EXERCISE =
Return each line of the records below that contains the word "Given".

RECORDED INFORMATION =
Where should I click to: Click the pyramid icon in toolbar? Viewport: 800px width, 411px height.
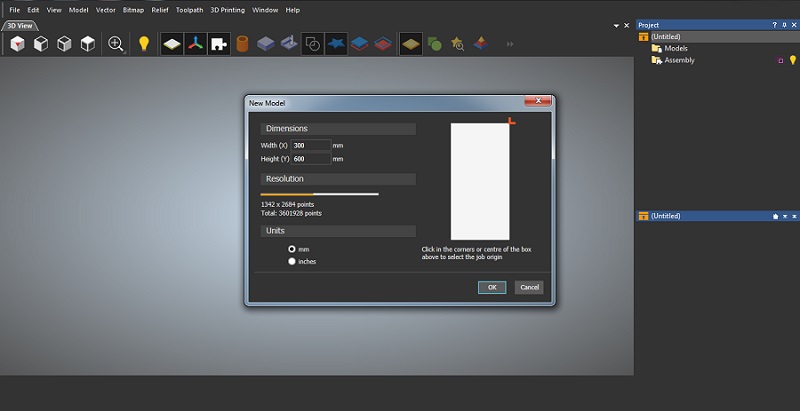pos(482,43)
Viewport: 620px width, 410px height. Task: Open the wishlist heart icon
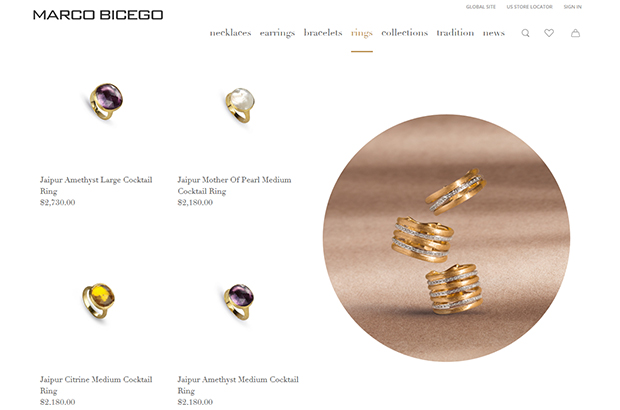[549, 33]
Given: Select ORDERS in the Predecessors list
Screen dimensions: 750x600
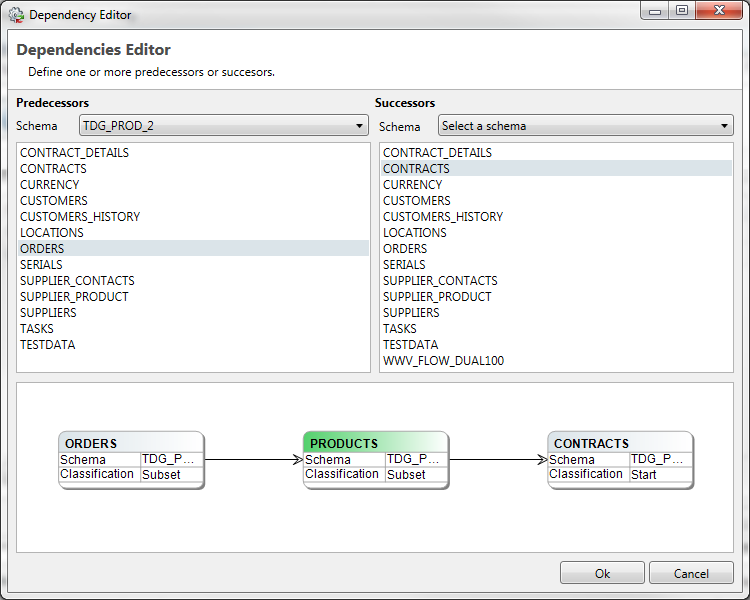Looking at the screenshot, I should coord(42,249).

* * *

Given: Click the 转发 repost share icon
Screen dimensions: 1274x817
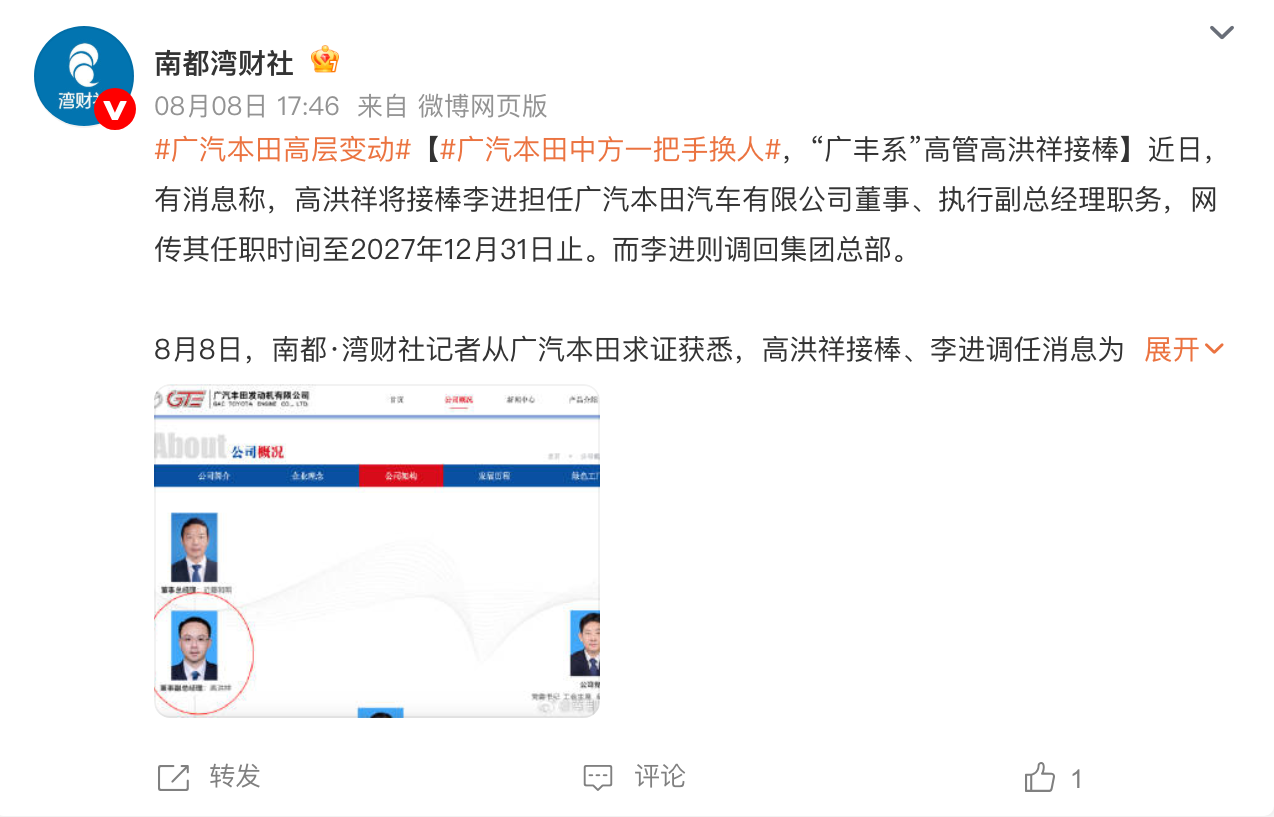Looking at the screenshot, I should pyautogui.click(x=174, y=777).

==

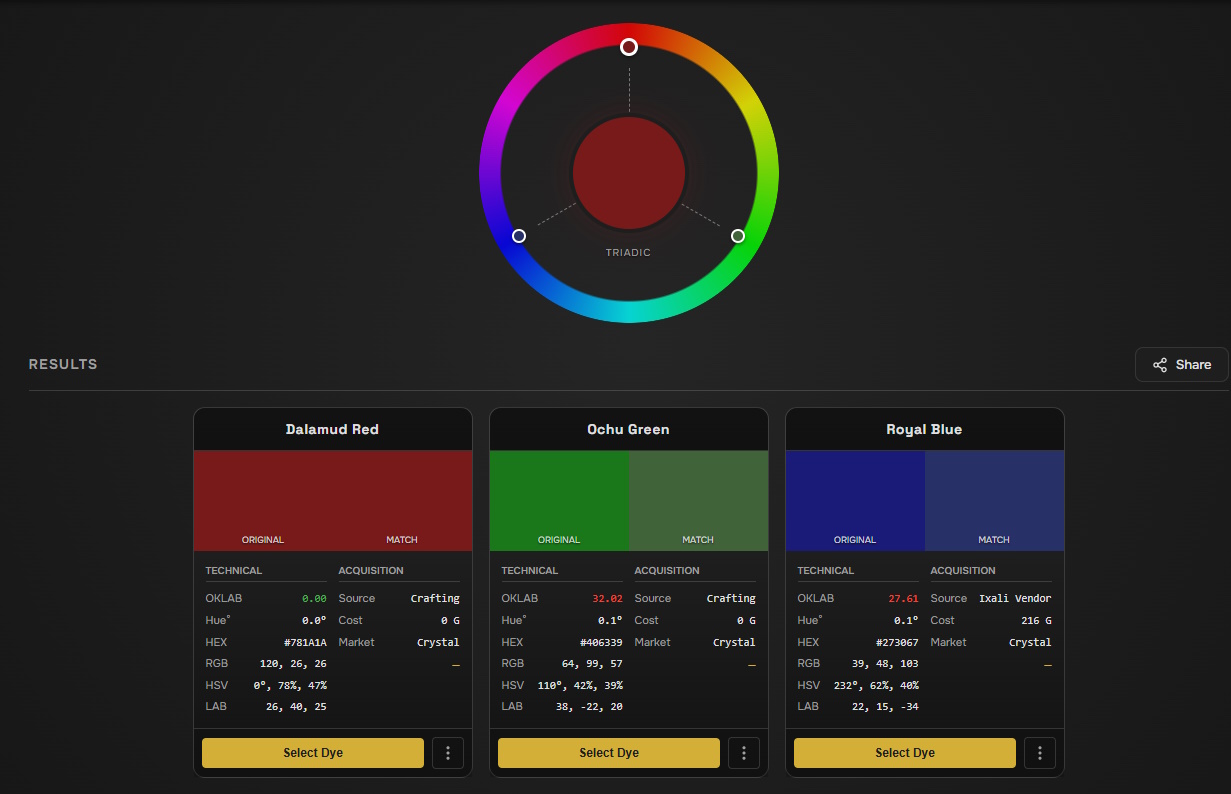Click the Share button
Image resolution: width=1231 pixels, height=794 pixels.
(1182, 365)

TASK SOLUTION =
Given: Select ORDERS in the Predecessors list
Given: Click the 转发 repost share icon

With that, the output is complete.